Eurointelligence Daily Briefing, 27 de Outubro de 2011. Enviado por Domenico Mario Nuti.

 

A deal at last, but what now?

  • EU leaders reach a final agreement on all aspects of their comprehensive package at 4am this morning;
  • the sticking point was the negotiation with the Institute for International Finance (IIF) over a “voluntary” haircut;
  • the deal agreed is a 50% haircut – for a total of €100bn – plus a €30bn contribution from the eurozone;
  • Greece will supply more privatisation receipts than already planned;
  • EU will step up surveillance of the programmes, and strengthen its representation in Athens;
  • initial market reaction to the agreement is neutral to mildly positive;
  • FT Deutschland says EU leaders made an offer that banks could not refuse;
  • IIF has until end of the year to deliver the voluntary participation;
  • there was also an outline agreement on the EFSF, under which both schemes – bond insurance and the CDO – could run concurrently;
  • goal is to leverage the EFSF by a factor of at least four, to reach a total leveraged volume of up to €1 trillion;
  • finance ministers to work out details in the next few weeks;
  • Herman van Rompuy said leveraging was no big deal, since banks have been doing this for centuries;
  • EU leaders earlier settled on a bank recapitalisation programme of €106bn;
  • Silvio Berlusconi, meanwhile, presented his structural reform programme, which EU leaders received politely.

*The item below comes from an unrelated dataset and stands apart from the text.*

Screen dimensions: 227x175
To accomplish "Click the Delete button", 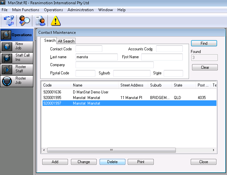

There is not much point in a normal newspaper review on a day like this. Instead, we will give you our take on the summit.


It was a cliffhanger right to the end at 4am this morning, but as we expected, the summit reached more or less detailed agreements, including on the Greek haircut. The outlines on the bank recapitalisation package have been reached before, and formally agreed yesterday. In the following we focus on the Greek haircut and the EFSF.

 

1.     Greece

On Greece, there was a deal with the private banks after all about a “voluntary” private sector participation of €100bn – which comes to a haircut of about 50%. In addition, the eurozone would contribute a further €30bn. On the basis of current official projections, these measures would stabilise Greek debt at a level of 120% of GDP by 2020. They reiterated their commitment to complete the second Greek loan programme by the end of the year, which would provide additional programme finance until 2014. Greece will effectively lose large parts of its economic sovereignty while under the programme, as the European authorities will strengthen their presence in Athens. Greece also commits to greater than previously planned privatisation revenues.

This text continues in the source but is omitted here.